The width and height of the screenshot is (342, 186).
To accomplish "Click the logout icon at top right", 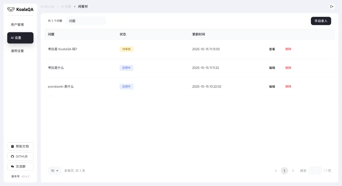I will [x=332, y=7].
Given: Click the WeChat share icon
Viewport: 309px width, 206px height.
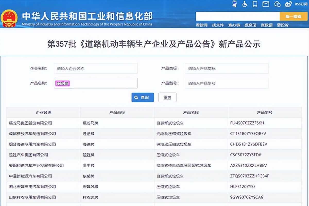Looking at the screenshot, I should tap(277, 4).
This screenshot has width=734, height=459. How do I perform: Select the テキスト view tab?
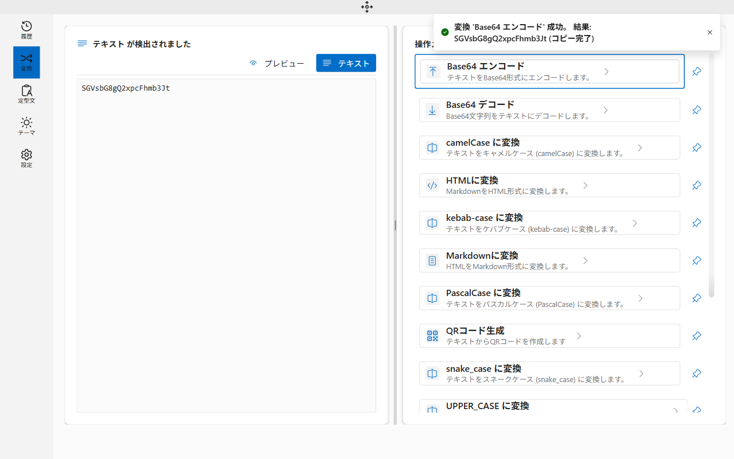(x=346, y=63)
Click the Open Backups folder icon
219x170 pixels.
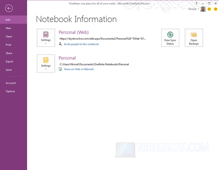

----

__What needs to be done__. Going from the line with "Given: Click the WeChat share icon" to the last line of the listing, write out each line exactly and nothing else. Leave out all pictures.

__Problem solution__.
Given: Click the WeChat share icon
Viewport: 309px width, 206px height.
Looking at the screenshot, I should tap(277, 4).
This screenshot has width=734, height=459. How do I perform: Select the テキスト view tab?
(x=346, y=63)
Click the Open Backups folder icon
219x170 pixels.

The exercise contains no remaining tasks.